The answer is to be all of the data below, reproduced exactly.

(Data Opens)

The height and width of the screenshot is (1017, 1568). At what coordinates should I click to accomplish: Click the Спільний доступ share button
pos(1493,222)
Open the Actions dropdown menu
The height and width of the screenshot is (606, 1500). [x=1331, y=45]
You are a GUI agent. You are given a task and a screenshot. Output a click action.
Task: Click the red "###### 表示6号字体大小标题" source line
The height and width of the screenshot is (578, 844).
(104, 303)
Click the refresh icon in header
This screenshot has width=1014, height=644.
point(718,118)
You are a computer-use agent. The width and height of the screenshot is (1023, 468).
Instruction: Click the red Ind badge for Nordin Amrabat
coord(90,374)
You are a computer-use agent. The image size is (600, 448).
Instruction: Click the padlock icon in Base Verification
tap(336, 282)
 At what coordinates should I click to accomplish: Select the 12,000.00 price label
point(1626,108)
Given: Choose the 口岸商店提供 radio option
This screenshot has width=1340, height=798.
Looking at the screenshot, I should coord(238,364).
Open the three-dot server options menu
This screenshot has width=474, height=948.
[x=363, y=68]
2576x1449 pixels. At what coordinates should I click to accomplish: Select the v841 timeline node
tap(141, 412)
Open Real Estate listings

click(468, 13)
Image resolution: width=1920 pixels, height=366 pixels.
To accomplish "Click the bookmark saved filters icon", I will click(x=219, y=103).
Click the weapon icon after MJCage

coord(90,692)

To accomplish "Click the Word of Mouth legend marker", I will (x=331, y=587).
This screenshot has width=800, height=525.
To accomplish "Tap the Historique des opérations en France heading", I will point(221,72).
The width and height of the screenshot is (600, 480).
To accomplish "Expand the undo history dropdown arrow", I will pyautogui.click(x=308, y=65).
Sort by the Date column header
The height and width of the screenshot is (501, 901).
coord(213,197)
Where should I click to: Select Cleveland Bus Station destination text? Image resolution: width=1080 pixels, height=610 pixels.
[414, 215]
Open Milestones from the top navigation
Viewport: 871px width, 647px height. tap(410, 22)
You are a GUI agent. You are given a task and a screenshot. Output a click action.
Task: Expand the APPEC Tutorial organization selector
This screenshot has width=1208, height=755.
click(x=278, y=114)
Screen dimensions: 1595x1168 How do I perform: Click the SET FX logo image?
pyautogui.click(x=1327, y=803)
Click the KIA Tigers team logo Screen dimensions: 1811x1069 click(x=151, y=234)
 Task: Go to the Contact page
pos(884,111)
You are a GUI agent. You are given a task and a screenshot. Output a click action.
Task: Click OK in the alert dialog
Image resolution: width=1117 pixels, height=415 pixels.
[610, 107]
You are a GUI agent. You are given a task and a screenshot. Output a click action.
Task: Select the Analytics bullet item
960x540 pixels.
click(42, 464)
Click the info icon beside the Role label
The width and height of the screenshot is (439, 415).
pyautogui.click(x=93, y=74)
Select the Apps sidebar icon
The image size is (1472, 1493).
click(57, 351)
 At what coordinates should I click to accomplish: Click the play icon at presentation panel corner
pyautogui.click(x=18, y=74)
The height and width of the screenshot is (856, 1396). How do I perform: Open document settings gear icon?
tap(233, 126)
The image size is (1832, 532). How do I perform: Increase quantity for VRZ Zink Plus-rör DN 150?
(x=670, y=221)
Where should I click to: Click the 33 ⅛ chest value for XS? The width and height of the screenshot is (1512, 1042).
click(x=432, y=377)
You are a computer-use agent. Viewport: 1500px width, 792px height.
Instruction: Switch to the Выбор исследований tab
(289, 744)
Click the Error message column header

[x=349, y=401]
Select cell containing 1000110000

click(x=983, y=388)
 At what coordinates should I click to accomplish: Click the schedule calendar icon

(Data Closes)

▶ Task solution:
The height and width of the screenshot is (1017, 1568). At what coordinates should I click to accomplish: Click the Спільний доступ share button
pos(1493,222)
Open the Actions dropdown menu
The height and width of the screenshot is (606, 1500). [x=1331, y=45]
You are a GUI agent. You are given a task and a screenshot. Output a click action.
Task: Click the red "###### 表示6号字体大小标题" source line
The height and width of the screenshot is (578, 844).
(104, 303)
Click the refresh icon in header
This screenshot has width=1014, height=644.
point(718,118)
You are a computer-use agent. The width and height of the screenshot is (1023, 468).
Instruction: Click the red Ind badge for Nordin Amrabat
coord(90,374)
You are a computer-use agent. The image size is (600, 448).
Instruction: Click the padlock icon in Base Verification
tap(336, 282)
 At what coordinates should I click to accomplish: Select the 12,000.00 price label
point(1626,108)
Given: Choose the 口岸商店提供 radio option
This screenshot has width=1340, height=798.
Looking at the screenshot, I should coord(238,364).
Open the three-dot server options menu
This screenshot has width=474, height=948.
[x=363, y=68]
2576x1449 pixels. At what coordinates should I click to accomplish: Select the v841 timeline node
tap(141, 412)
Open Real Estate listings

click(468, 13)
Image resolution: width=1920 pixels, height=366 pixels.
To accomplish "Click the bookmark saved filters icon", I will click(x=219, y=103).
Click the weapon icon after MJCage

coord(90,692)

To accomplish "Click the Word of Mouth legend marker", I will (x=331, y=587).
This screenshot has width=800, height=525.
To accomplish "Tap the Historique des opérations en France heading", I will point(221,72).
The width and height of the screenshot is (600, 480).
To accomplish "Expand the undo history dropdown arrow", I will pyautogui.click(x=308, y=65).
Sort by the Date column header
The height and width of the screenshot is (501, 901).
coord(213,197)
Where should I click to: Select Cleveland Bus Station destination text? Image resolution: width=1080 pixels, height=610 pixels.
[414, 215]
Open Milestones from the top navigation
Viewport: 871px width, 647px height. tap(410, 22)
You are a GUI agent. You are given a task and a screenshot. Output a click action.
Task: Expand the APPEC Tutorial organization selector
This screenshot has width=1208, height=755.
click(x=278, y=114)
Screen dimensions: 1595x1168 How do I perform: Click the SET FX logo image?
pyautogui.click(x=1327, y=803)
Click the KIA Tigers team logo Screen dimensions: 1811x1069 click(x=151, y=234)
 Task: Go to the Contact page
pos(884,111)
You are a GUI agent. You are given a task and a screenshot. Output a click action.
Task: Click OK in the alert dialog
Image resolution: width=1117 pixels, height=415 pixels.
[610, 107]
You are a GUI agent. You are given a task and a screenshot. Output a click action.
Task: Select the Analytics bullet item
960x540 pixels.
click(42, 464)
Click the info icon beside the Role label
The width and height of the screenshot is (439, 415).
pyautogui.click(x=93, y=74)
Select the Apps sidebar icon
The image size is (1472, 1493).
click(57, 351)
 At what coordinates should I click to accomplish: Click the play icon at presentation panel corner
pyautogui.click(x=18, y=74)
The height and width of the screenshot is (856, 1396). How do I perform: Open document settings gear icon?
tap(233, 126)
The image size is (1832, 532). How do I perform: Increase quantity for VRZ Zink Plus-rör DN 150?
(x=670, y=221)
Where should I click to: Click the 33 ⅛ chest value for XS? The width and height of the screenshot is (1512, 1042).
click(x=432, y=377)
You are a computer-use agent. Viewport: 1500px width, 792px height.
Instruction: Switch to the Выбор исследований tab
(289, 744)
Click the Error message column header

[x=349, y=401]
Select cell containing 1000110000

click(x=983, y=388)
 At what coordinates should I click to accomplish: Click the schedule calendar icon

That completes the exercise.